Rhythmic skin is a wearable device for one-person musical performances. Aiming to solve the issue of auditive overload and relieve pressure from the performer, this device sends haptic messages to the back of the user, transmitting only key information about the computerized part of the performance. Moreover, the rhythmic driver can be added-on any existing jacket, only by adding three velcro zones to the interior of the garment.
The Rhythmic skin relies on a Teensy 3.6 micro-controller. With the native ability to transmit MIDI messages over USB, it provides instant communication with any music software. It uses this protocol to send the metronome beats, as well as receive data about up to 5 different layers of instruments.
To transmit the messages, it relies on a simple vibration motor driven by a DRV2605, which provides up to 117 different patterns. This provides enough variation to send unique and detectable messages. They are coupled with an I2C Multiplexer to manage the signals to each haptic motor driver.
The code for the driver and the accompanying performance can be found on the GitHub repository.
Sadly, the Teensy 3.6 cannot handle currents high enough to power the six vibration motors. At the same time, they can handle up to 5 volts, which means that under the 3.3V that the Teensy provide, their signal is not strong enough. To solve this problem, I added a battery pocket holder, which adds the much needed power to function properly.
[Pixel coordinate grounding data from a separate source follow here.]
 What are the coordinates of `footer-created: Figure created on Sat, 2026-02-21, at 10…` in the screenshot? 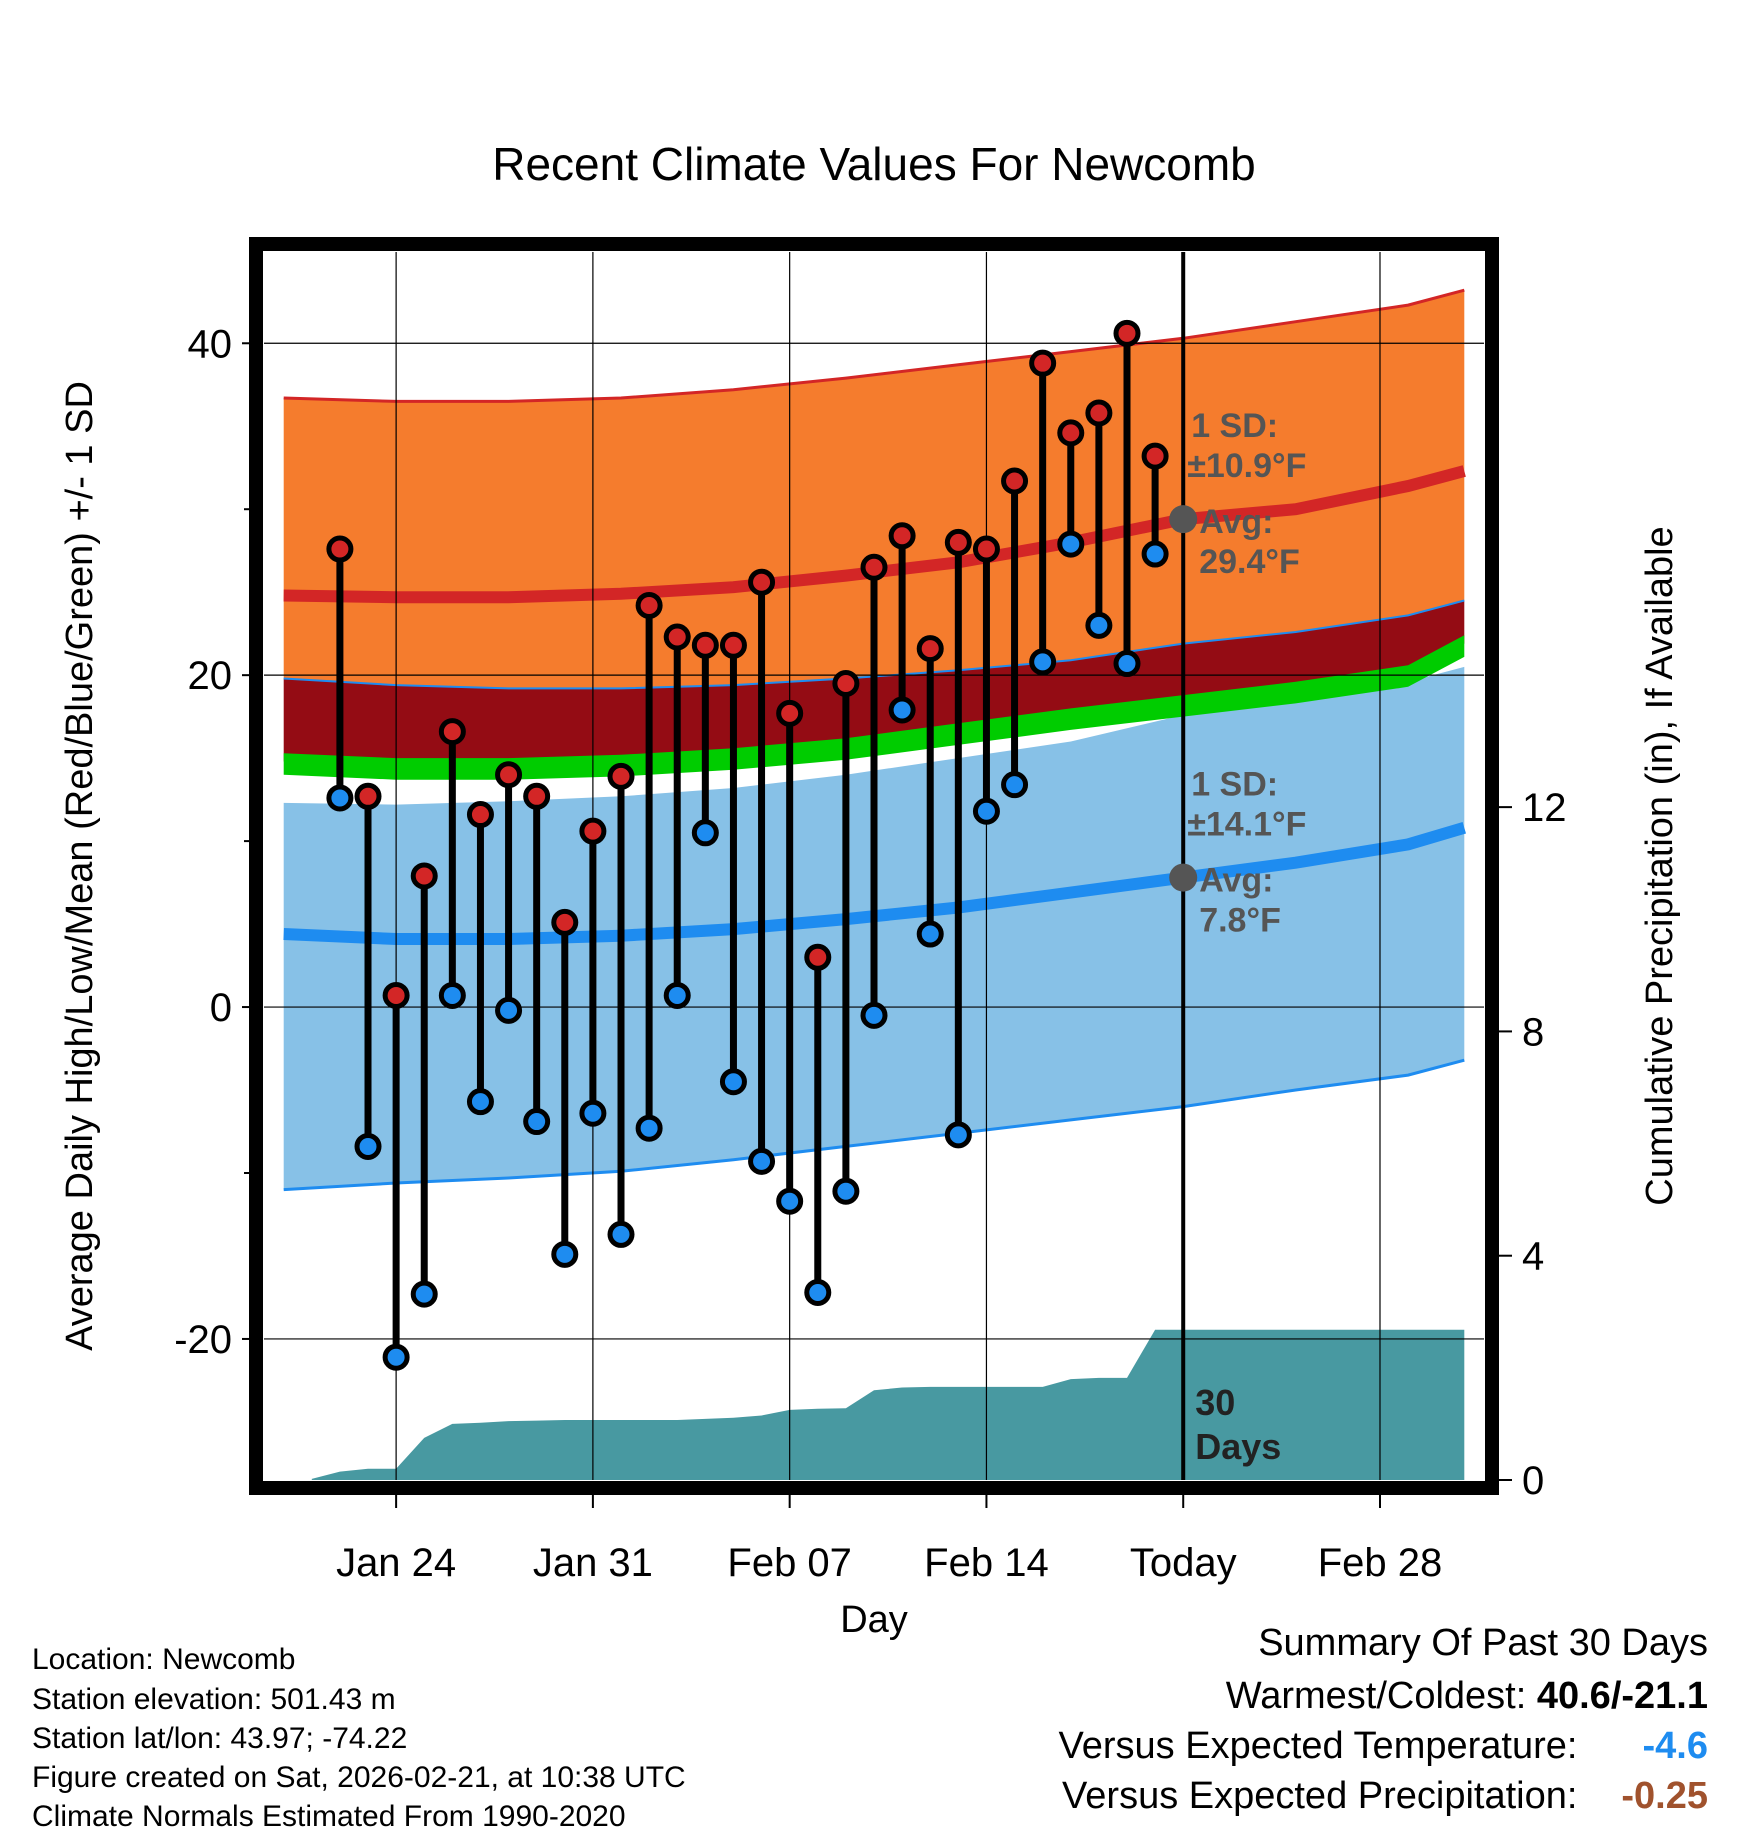 It's located at (359, 1778). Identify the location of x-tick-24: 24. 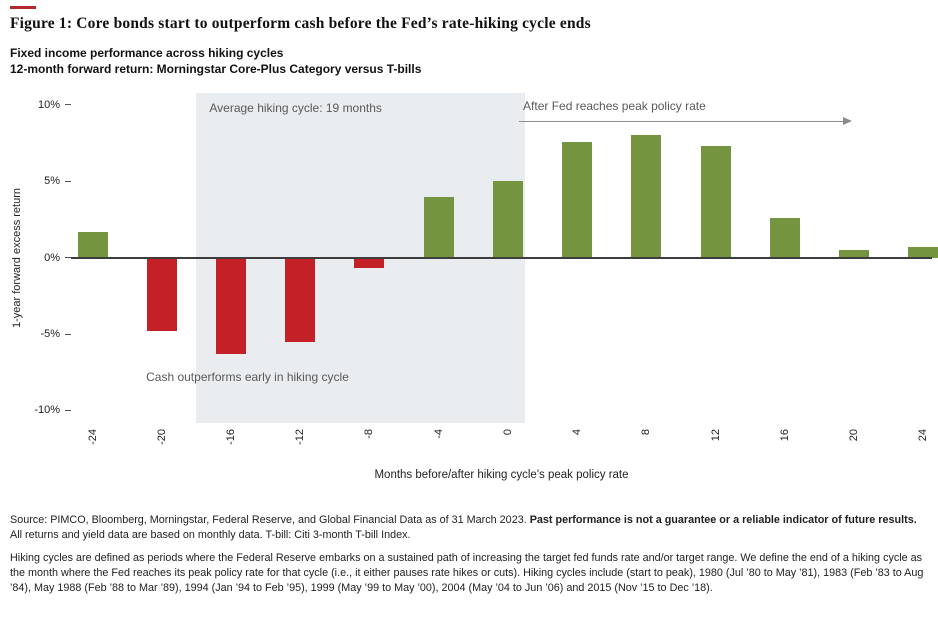
(924, 434).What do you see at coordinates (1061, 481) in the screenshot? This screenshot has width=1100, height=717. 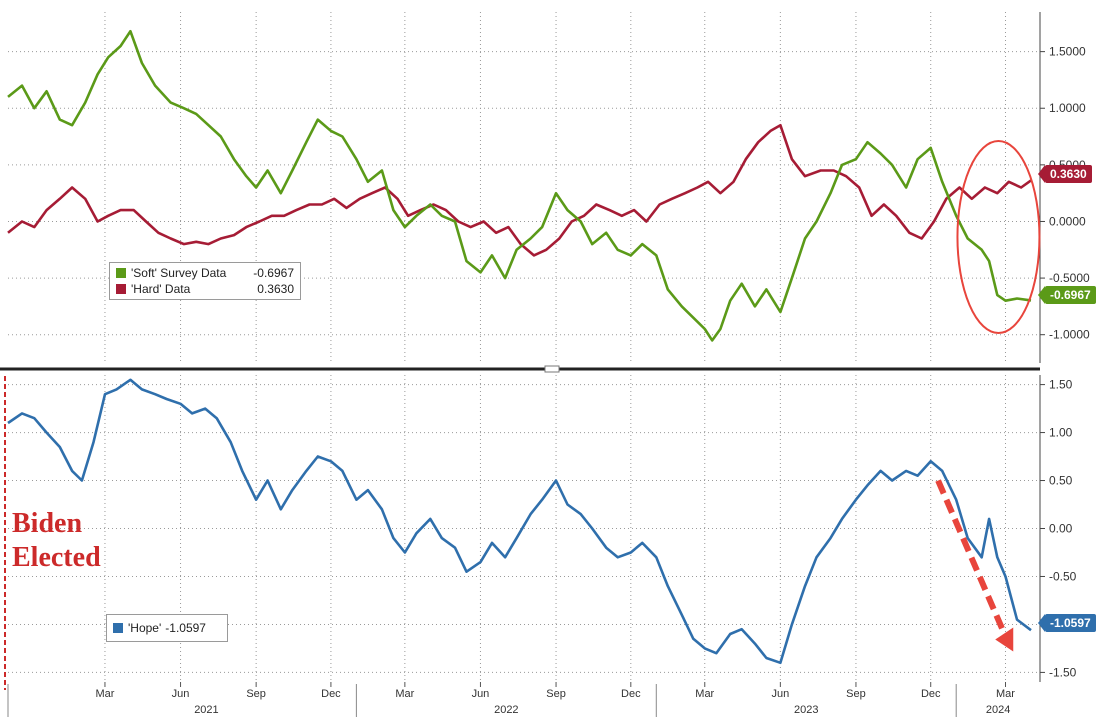 I see `bottom-y-tick-label: 0.50` at bounding box center [1061, 481].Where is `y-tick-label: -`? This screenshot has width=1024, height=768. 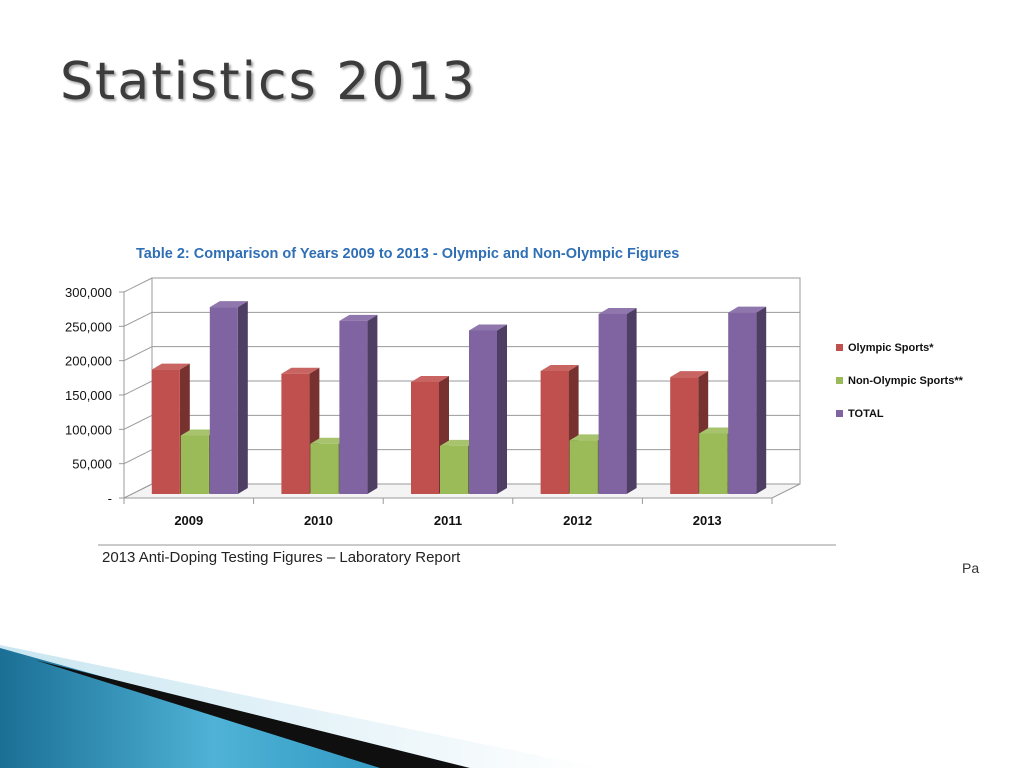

Another issue lies with the placement of the vibration motors, which can be further improved. The lower back row needs to be adjusted, as the location shifts while performing and it is something to take into account. Additionally, the webbing used to place place and secure them proved to be rigid enough to transmit the vibrations form one end to the other. While the added vibrating surface is a plus, they will need to be isolated in order not to mix up the haptic messages.